In the beginning, you “stole” from Wes Anderson. But by the time you’ve finished your script and filmed your movie, you’re left with something new and different and not like Wes Anderson at all. 

The fact of the matter is, you can try to be Wes Anderson (or whoever your screenwriting/filmmaking hero is), but you’re not going to be.

That’s why creative thievery is okay. You can steal from the greats, but you’re still you. 

The things you create will be entirely your own, even if bits and pieces of them were originally stolen or inspired by or made in imitation of someone else’s art. 

Wes Anderson | Jacques Henri Lartigue comparison

See… even Wes Anderson “steals.”

So What Can I Steal?

Above all else, look to the things you love — the characters, stories, plot points, scenes, imagery, colors, feelings, and moments you’re obsessed with. 

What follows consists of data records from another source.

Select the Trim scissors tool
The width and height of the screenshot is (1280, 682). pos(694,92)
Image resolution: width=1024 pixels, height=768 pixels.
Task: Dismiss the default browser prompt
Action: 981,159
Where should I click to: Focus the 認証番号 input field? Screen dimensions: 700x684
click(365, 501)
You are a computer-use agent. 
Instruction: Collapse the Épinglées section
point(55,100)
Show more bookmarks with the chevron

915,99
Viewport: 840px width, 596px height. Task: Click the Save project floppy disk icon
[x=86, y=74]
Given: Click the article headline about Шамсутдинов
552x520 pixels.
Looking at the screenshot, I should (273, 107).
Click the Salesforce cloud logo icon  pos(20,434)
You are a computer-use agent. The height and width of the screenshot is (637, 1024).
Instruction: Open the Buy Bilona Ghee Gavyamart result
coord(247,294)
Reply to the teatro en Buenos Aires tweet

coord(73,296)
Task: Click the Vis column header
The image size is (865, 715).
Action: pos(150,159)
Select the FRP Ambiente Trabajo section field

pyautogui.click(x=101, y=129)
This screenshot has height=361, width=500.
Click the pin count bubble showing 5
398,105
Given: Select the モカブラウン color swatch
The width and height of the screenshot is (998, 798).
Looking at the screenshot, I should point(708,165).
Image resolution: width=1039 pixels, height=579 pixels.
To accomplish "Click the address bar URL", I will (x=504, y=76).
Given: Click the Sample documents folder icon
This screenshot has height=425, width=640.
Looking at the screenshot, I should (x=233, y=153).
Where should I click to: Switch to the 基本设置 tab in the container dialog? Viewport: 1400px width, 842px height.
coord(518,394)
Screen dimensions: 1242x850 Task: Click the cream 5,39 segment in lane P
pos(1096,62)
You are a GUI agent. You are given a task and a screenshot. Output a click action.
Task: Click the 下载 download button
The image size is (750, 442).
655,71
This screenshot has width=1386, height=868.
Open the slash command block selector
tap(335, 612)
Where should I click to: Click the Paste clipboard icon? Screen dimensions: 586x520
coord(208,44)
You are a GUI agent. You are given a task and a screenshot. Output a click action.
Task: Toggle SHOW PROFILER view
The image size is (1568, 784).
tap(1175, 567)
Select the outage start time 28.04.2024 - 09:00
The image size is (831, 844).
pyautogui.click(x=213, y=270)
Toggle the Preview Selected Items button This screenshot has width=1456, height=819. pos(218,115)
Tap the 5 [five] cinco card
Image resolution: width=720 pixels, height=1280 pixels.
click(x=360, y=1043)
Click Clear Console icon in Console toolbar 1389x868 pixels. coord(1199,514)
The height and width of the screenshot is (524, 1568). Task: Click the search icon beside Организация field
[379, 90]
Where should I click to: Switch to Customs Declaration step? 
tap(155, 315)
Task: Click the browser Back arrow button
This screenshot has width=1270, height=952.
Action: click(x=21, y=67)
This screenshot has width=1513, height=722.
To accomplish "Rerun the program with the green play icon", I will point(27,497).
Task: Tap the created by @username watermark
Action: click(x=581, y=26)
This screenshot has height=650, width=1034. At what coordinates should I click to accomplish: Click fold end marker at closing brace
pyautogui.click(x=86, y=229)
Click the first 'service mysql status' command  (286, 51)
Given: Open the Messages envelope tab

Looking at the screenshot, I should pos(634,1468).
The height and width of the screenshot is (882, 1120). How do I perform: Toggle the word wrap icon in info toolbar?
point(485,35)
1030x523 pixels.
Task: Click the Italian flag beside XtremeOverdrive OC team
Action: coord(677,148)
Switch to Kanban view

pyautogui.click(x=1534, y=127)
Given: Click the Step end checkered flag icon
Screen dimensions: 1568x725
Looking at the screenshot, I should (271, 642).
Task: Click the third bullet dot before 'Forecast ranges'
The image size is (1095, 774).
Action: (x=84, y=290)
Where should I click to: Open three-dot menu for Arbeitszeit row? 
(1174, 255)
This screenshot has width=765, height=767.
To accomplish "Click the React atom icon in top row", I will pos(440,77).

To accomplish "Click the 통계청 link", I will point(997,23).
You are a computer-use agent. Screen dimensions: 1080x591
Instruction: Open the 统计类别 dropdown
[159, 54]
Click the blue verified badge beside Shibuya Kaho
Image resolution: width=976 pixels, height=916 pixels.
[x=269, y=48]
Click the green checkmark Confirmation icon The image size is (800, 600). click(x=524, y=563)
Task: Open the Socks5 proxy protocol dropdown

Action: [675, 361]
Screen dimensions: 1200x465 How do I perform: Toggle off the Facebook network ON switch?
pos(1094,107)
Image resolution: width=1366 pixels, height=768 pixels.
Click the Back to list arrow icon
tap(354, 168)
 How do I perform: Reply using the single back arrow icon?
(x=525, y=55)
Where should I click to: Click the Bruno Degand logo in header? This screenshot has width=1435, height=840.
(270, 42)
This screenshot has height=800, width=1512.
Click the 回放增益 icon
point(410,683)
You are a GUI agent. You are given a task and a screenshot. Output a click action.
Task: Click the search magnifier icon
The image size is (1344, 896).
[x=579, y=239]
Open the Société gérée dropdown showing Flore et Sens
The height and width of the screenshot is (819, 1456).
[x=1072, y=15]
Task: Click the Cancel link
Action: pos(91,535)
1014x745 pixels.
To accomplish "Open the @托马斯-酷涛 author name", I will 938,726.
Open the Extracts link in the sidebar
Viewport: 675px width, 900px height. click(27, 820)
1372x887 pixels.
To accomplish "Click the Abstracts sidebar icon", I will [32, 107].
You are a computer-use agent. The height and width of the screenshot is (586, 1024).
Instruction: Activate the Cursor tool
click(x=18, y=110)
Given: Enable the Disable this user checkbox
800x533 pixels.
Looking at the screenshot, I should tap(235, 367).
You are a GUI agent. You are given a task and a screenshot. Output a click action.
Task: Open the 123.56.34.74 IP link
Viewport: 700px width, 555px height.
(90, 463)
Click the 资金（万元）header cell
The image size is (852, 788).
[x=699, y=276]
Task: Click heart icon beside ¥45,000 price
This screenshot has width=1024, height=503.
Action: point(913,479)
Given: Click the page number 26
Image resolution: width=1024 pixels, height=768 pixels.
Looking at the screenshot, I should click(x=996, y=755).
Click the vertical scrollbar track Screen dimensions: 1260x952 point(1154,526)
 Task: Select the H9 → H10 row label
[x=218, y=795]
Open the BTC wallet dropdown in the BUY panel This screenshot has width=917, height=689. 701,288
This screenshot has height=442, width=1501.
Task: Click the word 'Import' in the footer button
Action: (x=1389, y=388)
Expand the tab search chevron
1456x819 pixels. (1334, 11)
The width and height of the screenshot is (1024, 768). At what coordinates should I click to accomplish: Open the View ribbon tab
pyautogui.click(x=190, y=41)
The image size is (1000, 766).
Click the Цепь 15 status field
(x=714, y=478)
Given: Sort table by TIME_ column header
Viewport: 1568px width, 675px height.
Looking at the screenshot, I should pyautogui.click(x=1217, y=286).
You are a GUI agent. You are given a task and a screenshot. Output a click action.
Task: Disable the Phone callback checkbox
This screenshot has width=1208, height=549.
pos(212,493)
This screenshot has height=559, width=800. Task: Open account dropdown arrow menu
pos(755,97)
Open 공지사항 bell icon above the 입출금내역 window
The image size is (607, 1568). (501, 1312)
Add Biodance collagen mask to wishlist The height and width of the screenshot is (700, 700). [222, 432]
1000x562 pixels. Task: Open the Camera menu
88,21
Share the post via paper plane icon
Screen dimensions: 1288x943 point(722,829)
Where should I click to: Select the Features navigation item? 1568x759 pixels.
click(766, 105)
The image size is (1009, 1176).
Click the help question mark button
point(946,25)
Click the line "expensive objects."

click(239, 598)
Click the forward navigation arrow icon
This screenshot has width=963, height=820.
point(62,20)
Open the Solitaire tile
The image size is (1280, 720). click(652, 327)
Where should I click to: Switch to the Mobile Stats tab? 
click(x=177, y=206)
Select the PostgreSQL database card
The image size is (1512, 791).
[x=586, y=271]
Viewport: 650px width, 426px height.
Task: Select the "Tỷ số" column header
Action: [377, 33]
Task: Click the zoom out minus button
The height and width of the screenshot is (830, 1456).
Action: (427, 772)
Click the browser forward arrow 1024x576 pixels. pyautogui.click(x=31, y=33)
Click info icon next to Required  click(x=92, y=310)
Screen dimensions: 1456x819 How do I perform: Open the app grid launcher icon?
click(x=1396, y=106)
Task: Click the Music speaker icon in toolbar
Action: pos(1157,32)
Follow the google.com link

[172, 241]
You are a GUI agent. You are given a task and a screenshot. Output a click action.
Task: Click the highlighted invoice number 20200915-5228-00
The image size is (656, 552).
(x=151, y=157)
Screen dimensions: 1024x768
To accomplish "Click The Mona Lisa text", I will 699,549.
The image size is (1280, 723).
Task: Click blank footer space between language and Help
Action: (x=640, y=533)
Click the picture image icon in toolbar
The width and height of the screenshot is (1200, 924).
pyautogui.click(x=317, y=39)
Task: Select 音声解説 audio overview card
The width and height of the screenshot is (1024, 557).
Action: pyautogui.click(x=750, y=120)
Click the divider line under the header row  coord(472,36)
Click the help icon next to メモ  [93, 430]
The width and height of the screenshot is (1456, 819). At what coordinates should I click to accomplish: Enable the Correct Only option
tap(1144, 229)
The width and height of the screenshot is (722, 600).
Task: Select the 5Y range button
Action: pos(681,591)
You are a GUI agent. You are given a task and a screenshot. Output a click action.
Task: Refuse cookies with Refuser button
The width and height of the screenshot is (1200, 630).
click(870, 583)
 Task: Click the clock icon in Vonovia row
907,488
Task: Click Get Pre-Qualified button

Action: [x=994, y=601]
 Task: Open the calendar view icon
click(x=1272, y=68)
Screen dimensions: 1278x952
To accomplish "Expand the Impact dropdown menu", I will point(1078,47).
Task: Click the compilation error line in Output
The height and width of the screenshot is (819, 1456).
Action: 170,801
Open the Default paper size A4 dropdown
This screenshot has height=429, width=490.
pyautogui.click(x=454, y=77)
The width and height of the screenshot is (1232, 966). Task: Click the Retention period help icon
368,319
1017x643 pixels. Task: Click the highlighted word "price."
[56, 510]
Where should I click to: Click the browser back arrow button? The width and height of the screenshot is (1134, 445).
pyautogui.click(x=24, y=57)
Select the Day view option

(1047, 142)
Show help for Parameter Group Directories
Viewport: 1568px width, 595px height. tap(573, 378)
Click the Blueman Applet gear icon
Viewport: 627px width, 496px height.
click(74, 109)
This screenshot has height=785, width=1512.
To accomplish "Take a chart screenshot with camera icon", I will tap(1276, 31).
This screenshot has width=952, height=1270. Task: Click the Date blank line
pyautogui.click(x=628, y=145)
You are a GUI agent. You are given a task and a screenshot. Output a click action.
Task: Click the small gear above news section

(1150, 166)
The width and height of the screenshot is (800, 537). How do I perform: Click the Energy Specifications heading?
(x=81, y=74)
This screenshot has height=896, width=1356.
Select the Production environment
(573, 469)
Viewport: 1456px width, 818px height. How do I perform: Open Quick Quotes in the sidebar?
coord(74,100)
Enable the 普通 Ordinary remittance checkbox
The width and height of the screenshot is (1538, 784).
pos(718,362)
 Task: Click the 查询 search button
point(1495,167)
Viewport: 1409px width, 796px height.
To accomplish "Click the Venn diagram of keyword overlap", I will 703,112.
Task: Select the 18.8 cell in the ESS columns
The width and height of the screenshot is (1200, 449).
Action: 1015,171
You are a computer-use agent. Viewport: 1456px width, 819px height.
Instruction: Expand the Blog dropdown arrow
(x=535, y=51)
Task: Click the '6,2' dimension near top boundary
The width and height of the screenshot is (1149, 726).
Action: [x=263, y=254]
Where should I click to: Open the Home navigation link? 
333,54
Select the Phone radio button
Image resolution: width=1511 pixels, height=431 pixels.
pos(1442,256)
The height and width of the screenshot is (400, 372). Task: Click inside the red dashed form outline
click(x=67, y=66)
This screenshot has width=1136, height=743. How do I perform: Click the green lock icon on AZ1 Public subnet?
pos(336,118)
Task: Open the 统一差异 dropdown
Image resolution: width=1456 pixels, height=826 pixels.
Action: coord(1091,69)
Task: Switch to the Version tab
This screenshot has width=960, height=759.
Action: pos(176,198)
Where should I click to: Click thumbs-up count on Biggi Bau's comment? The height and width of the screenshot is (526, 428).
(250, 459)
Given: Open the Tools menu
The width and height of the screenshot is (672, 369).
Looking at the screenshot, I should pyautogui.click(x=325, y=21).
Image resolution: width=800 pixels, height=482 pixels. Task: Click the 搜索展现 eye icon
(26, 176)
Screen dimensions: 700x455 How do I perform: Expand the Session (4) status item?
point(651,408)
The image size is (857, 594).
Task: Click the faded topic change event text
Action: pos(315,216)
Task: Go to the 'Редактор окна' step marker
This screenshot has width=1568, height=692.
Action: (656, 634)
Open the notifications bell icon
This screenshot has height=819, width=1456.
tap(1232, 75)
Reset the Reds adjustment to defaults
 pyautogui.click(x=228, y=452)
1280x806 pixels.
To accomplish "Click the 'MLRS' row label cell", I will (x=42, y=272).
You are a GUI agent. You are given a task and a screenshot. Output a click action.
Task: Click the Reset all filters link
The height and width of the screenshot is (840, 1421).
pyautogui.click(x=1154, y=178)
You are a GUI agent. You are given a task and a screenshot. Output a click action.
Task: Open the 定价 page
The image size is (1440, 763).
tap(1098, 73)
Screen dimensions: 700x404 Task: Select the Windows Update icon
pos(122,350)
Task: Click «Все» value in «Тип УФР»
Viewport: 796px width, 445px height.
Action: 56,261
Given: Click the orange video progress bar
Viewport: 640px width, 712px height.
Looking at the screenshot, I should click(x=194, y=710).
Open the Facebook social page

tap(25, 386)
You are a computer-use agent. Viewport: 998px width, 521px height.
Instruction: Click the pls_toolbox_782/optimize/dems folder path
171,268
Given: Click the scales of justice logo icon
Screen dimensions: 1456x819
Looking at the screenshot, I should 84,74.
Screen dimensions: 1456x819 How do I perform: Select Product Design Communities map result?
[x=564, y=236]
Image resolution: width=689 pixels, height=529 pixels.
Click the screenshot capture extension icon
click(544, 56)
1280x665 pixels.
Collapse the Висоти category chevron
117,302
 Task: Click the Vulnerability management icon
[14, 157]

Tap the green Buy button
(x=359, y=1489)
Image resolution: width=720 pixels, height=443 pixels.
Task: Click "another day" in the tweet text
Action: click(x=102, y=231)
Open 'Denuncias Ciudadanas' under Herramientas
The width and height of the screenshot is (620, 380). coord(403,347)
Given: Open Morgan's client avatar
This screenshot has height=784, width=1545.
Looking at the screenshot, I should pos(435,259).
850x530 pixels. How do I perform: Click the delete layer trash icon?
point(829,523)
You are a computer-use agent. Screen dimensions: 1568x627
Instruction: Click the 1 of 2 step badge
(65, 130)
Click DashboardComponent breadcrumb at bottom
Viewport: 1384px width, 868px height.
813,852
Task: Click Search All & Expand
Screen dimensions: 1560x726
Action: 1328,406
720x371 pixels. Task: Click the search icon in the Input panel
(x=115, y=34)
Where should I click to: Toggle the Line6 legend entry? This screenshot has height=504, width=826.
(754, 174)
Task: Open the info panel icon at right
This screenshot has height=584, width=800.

Take the structure from a movie you love and make it your own. Start with a well-known character archetype or personality and combine it with other quirks and flaws until you’ve created an amalgam of a character that is someone entirely new. 

Frame your photos and videos in the same way as others you love. Use familiar settings for new scenes, or place familiar scenes in new settings. 

Give yourself permission. Don’t plagiarize, but freely follow your inspiration. Let the art and artists you love lead you, and don’t be afraid to dip your toe in the water of creative thievery. Heck, just go ahead and do a cannonball in! 

Steal with abandon. Steal without apologizing. Steal whatever and whenever you want and transform it into something brand new.